Germany's top appeals court has told a Berlin museum that it must return thousands of rare historical posters to a Florida man. The collection was stolen from his father, a Berlin dentist, who fled during the Nazi era.
The German Historical Museum in Berlin has been told by Germany's top appeals court to return to rare posters to a Florida man that were stolen from father by the Nazis in 1938.
Peter Sachs, the Florida-based son of the late Berlin dentist and prolific collector Hans Sachs had sought since 2005 for the return of the collection of advertisements and political posters from the museum where they ended up during the communist era in former-East Germany.
Estimates of the collection's value range between 4.5 and 16 million euros ($6 to $21 million).
The Federal Court of Justice in Karlsruhe on Friday overruled a lower Berlin court which had asserted in 2010 that the potential inheritor's claim was void because a statutory deadline had expired.
However, not to return the posters "would perpetuate Nazi injustice," the top court judges concluded in their judgment.
Son feels vindicated
Sachs told the newswire Associated Press that he was deeply touched. "It feels like vindication for my father, a final recognition of the life he lost and never got back," he said.
Hans Sachs, born in 1881, began collecting while at high school. His collection included items dating back to the Weimar period and earlier, to the Bismarck era of the 19th Century.
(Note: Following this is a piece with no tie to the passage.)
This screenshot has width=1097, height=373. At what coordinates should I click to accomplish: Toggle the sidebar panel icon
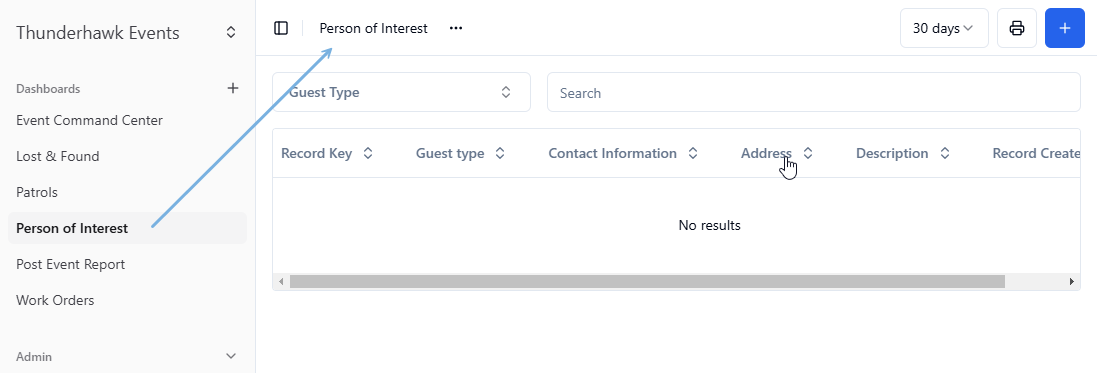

They span the phase from Expressionism to Art Deco, with works from artists including Henry van de Velde, Käthe Kollwitz and Otto Dix.
In 1938 the collection comprising 12,500 items was seized on orders of Nazi Propaganda Minister Joseph Goebbels. Hans Sachs, who was Jewish, was arrested during the Night of Broken Glass, or Kristallnacht, and held briefly. Upon his release days later, he and his family fled to the United States, leaving the posters in the care of the banker, Richard Lenz.
The Karlsruhe court found that the Hans Sachs collection was never sold, a finding which therefore worked in favor of Sachs' descendents.
Berlin's renovated German Historical Museum
Posters vanished during WWII
In 1961, assuming his collection had vanished during the turmoil of World War II and the Cold War, Hans Sachs accepted monetary compensation, only to learn years later that some items had in fact survived in an eastern Berlin cellar.
He wrote to communist authorities, who ran the then-East Berlin Museum seeking the posters. He died in 1974 without seeing them again.
After Berlin Wall's fall in 1989, the posters became part of the repository at what became the German Historical Museum in reunified Germany. His son, Peter Sachs, said he first became aware of the posters' survival in 2005.
Peter Sachs' attorney in Germany, Matthias Druba, said his client would seek a new home for the collection "where they can really be seen and not hidden away."
"Peter is the owner, and the owner has the right to decide where the things that belong to him should be."
The German Historical Museum's trust said on Friday it would accept the Karlsruhe judgment and consult with Peter Sachs on how to proceed. A spokesman for Germany's Commissioner for Culture and the Media, Bernd Neumann said the case was complicated and his office would await the court's written judgment.